1

So I got a request for some data from someone in my company. This data request requires SQL query of multiple columns from multiple tables BUT can only be the most recent incident from a column from one of those tables. Here is the kicker...each table has a single column that it shares with another table. So to get this "report" I have to do it piece by piece by piece.

Here is how my initial query looked before I realized I only need the most recent update to one of the tables:

SELECT a.description  AS "Description", 
       a.pricing      AS "Price", 
       b.id           AS "ID", 
       c.descriptionb AS "DescriptionB", 
       c.date         AS "date", 
       d.descriptionc AS "DescriptionC" 
FROM   database.table1 a, 
       database.table2 b, 
       database.table3 c, 
       database.table4 d 
WHERE  a.description = b.descriptive_info 
       AND b.id = c.comp_id 
       AND c.descriptionb = d.long_description
       AND d.id_for_a = a.id
       AND a.company IN ( '000', '001', '002', '003', '004' ) 
       AND b.expdate >= Now()

I realized that the "c.date" above needs to only display the most recent date for each unique ID/DescriptionC.

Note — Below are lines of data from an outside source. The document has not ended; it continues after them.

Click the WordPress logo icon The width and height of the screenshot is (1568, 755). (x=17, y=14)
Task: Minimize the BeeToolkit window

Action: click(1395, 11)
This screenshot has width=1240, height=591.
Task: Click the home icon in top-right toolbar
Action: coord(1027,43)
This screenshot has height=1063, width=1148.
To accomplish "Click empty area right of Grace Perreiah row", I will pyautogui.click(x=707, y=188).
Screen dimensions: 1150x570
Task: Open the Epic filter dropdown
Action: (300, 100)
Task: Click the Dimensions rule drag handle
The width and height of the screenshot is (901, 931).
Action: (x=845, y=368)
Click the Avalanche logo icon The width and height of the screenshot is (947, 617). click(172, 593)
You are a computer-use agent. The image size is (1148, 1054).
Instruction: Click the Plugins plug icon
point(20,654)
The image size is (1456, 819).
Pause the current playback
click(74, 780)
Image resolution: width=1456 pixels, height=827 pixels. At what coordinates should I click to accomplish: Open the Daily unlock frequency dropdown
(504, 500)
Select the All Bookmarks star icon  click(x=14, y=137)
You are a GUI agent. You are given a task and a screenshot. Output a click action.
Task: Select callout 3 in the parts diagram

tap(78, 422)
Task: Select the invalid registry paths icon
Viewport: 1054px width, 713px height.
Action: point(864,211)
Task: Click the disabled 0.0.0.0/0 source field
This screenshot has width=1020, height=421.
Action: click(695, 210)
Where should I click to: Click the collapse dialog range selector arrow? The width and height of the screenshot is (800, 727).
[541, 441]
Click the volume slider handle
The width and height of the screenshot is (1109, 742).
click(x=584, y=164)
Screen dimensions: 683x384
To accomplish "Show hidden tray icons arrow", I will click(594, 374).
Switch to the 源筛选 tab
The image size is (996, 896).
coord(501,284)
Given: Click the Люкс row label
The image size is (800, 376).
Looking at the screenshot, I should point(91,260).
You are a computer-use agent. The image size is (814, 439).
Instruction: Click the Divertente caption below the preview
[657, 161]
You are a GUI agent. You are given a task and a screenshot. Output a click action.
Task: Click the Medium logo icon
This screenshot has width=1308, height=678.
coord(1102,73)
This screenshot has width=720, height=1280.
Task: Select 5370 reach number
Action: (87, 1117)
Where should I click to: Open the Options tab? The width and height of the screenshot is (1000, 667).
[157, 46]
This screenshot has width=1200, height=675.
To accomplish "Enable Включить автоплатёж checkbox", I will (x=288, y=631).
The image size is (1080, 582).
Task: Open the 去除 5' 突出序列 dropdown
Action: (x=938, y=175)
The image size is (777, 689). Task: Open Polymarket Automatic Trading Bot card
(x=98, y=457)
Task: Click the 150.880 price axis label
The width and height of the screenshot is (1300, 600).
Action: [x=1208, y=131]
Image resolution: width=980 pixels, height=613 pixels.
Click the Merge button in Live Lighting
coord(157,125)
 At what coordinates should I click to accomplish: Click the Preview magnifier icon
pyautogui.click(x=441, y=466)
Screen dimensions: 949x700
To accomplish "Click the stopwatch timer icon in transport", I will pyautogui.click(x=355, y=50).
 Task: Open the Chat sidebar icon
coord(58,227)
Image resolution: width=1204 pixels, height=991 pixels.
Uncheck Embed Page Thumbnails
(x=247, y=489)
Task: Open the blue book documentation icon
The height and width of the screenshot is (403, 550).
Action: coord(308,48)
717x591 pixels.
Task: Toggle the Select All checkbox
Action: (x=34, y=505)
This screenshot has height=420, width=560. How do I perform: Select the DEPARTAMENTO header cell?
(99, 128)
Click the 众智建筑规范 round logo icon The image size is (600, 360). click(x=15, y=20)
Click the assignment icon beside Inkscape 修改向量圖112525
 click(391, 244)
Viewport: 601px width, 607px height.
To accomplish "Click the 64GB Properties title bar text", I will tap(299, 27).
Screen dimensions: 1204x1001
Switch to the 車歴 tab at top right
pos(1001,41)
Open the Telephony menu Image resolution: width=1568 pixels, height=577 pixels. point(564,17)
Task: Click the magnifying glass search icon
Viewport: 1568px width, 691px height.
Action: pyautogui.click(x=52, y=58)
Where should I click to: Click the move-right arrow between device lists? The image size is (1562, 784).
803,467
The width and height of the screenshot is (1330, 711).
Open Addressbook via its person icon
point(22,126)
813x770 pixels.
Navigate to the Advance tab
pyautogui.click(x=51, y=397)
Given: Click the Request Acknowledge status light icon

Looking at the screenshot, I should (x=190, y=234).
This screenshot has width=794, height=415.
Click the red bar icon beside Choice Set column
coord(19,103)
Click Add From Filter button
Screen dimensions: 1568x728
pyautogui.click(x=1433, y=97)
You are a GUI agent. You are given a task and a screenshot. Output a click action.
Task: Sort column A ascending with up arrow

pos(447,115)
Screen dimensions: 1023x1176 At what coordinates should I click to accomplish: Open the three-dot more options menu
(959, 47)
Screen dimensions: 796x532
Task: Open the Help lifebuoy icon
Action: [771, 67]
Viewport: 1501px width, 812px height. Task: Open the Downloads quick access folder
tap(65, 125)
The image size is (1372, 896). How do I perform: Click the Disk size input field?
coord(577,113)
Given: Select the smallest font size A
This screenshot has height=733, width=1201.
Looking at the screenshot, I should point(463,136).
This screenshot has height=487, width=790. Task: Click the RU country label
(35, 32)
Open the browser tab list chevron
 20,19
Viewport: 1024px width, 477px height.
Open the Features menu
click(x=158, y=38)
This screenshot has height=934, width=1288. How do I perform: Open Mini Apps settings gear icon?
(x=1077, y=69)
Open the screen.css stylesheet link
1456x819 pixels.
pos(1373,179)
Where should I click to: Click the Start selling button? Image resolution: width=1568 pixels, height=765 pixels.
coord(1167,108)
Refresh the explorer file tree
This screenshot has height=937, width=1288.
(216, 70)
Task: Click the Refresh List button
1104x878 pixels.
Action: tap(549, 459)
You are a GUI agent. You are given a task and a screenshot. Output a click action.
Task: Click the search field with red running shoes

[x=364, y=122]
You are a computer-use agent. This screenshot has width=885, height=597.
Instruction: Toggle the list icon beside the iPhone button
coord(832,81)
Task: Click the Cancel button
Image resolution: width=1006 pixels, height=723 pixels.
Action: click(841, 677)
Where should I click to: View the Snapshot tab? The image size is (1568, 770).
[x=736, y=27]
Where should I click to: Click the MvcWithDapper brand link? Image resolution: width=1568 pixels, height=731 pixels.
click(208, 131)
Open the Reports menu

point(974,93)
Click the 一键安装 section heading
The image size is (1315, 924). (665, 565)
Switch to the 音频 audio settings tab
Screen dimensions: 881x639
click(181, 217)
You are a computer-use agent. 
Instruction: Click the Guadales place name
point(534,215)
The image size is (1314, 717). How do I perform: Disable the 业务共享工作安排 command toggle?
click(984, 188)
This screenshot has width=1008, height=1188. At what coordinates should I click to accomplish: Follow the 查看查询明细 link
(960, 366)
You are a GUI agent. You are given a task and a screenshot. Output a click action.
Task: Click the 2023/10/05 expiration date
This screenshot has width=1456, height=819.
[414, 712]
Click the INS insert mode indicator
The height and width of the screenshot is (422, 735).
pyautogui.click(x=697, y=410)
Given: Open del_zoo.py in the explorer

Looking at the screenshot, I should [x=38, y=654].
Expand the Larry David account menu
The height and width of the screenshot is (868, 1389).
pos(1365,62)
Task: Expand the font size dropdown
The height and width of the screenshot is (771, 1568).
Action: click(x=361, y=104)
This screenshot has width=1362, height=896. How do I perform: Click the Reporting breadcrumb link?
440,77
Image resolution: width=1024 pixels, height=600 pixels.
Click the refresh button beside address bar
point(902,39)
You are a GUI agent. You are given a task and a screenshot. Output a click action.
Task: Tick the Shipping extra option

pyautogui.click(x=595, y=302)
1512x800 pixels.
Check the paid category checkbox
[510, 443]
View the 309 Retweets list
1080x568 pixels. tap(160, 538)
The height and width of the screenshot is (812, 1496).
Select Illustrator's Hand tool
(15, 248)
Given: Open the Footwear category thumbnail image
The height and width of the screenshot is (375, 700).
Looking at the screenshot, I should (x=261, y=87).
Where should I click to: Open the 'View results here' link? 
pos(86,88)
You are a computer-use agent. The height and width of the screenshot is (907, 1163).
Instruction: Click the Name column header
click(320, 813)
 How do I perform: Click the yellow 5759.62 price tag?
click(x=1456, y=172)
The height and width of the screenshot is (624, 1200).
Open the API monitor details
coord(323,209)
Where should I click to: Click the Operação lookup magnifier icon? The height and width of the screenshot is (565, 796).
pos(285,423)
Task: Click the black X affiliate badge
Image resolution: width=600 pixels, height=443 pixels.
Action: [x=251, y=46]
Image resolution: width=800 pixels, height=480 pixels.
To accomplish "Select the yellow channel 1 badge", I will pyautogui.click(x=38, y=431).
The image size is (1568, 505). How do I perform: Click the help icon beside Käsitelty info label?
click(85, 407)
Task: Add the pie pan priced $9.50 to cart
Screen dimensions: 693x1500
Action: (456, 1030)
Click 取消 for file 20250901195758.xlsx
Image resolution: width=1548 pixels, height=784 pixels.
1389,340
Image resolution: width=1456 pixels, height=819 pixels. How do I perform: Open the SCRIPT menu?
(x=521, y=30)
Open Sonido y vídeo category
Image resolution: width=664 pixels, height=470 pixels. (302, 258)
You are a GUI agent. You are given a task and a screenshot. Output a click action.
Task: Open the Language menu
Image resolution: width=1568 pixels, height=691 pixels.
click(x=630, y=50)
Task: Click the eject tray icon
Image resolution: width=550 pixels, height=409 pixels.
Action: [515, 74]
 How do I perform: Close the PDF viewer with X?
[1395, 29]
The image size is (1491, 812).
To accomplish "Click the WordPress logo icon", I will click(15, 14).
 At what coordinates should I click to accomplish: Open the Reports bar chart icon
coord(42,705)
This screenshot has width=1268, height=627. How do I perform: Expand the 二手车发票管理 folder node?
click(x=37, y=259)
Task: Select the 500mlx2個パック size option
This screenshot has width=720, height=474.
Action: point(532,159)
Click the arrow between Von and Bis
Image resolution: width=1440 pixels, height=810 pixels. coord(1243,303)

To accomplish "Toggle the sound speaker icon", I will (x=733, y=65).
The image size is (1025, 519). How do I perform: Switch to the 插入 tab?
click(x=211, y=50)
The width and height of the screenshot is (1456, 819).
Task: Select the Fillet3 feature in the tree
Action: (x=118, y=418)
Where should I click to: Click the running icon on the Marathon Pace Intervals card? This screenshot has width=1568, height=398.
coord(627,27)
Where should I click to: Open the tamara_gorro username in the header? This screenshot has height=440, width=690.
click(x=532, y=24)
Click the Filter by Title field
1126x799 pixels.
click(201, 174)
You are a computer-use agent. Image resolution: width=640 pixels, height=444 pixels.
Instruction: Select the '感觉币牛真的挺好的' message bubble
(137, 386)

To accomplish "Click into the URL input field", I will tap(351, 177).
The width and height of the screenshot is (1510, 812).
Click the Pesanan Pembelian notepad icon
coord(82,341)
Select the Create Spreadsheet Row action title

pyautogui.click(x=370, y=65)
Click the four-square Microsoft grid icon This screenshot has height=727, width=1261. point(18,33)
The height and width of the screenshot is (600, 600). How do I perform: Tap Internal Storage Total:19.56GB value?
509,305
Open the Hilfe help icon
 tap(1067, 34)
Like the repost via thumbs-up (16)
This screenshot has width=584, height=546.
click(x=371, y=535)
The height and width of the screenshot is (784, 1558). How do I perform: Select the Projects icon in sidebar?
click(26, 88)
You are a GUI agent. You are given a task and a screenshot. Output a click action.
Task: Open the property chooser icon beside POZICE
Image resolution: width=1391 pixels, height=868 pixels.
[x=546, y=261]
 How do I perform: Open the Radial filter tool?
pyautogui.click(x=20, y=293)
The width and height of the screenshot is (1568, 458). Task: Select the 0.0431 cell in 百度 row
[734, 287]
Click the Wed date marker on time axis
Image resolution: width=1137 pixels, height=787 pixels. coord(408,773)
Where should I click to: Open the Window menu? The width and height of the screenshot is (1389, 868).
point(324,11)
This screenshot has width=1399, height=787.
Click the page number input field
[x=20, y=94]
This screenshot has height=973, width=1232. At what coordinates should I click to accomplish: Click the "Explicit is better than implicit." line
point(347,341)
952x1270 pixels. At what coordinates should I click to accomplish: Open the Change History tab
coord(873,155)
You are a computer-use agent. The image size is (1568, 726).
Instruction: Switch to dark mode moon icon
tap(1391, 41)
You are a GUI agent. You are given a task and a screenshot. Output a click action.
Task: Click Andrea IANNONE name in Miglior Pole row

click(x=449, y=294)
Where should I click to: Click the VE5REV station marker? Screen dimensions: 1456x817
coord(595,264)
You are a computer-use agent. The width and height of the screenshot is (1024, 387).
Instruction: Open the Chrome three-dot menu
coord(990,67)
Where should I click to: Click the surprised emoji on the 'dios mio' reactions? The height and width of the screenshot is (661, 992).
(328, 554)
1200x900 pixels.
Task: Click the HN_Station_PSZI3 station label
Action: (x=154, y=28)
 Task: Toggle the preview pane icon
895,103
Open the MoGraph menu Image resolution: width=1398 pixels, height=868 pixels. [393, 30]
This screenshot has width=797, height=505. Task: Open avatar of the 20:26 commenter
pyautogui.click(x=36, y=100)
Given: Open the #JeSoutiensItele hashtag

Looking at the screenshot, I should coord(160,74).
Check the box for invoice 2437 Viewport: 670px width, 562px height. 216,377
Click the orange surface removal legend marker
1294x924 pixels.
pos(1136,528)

Here is an example result of the initial query:

Description|Price   |ID       |DescriptionB   |date     |DescriptionC
---------------------------------------------------------------------
Computer   |300     |554      |5% Off         |3/2/2010 |Includes CPU
Computer   |300     |554      |5% Off         |3/2/2010 |Includes DOG
Computer   |300     |554      |5% Off         |3/2/2010 |Includes CAT 
Computer   |300     |554      |9% Off         |4/3/2011 |Includes CPU
Computer   |300     |554      |9% Off         |4/3/2011 |Includes DOG
Computer   |300     |554      |9% Off         |4/3/2011 |Includes CAT 
Computer   |300     |554      |7% Off         |9/1/2019 |Includes CPU
Computer   |300     |554      |7% Off         |9/1/2019 |Includes DOG
Computer   |300     |554      |7% Off         |9/1/2019 |Includes CAT 
Printer    |75      |801      |3% Off         |6/3/2012 |Includes DOS
Printer    |75      |801      |3% Off         |6/3/2012 |Includes PIG
Printer    |75      |801      |3% Off         |6/3/2012 |Includes RAT
Printer    |75      |801      |9% Off         |8/3/2013 |Includes DOS
Printer    |75      |801      |9% Off         |8/3/2013 |Includes PIG
Printer    |75      |801      |9% Off         |8/3/2013 |Includes RAT
Printer    |75      |801      |1% Off         |1/3/2019 |Includes DOS
Printer    |75      |801      |1% Off         |1/3/2019 |Includes PIG
Printer    |75      |801      |1% Off         |1/3/2019 |Includes RAT

Here is the result of the query by Laurenz below:

Description|Price   |ID       |DescriptionB   |date     |DescriptionC
---------------------------------------------------------------------
Computer   |300     |554      |7% Off         |9/1/2019 |Includes CAT

...close but not quite there yet.

Desired Result:

Description|Price   |ID       |DescriptionB   |date     |DescriptionC
---------------------------------------------------------------------
Computer   |300     |554      |7% Off         |9/1/2019 |Includes CPU
Computer   |300     |554      |7% Off         |9/1/2019 |Includes DOG
Computer   |300     |554      |7% Off         |9/1/2019 |Includes CAT 
Printer    |75      |801      |1% Off         |1/3/2019 |Includes DOS
Printer    |75      |801      |1% Off         |1/3/2019 |Includes PIG
Printer    |75      |801      |1% Off         |1/3/2019 |Includes RAT

As you can see there are multiple dates for the "same product", duplicate products with varying descriptions, etc. I basically only want the rows with the most recent "date" for each unique ID/DescriptionC. Hopefully this is a little easier to understand than my original post.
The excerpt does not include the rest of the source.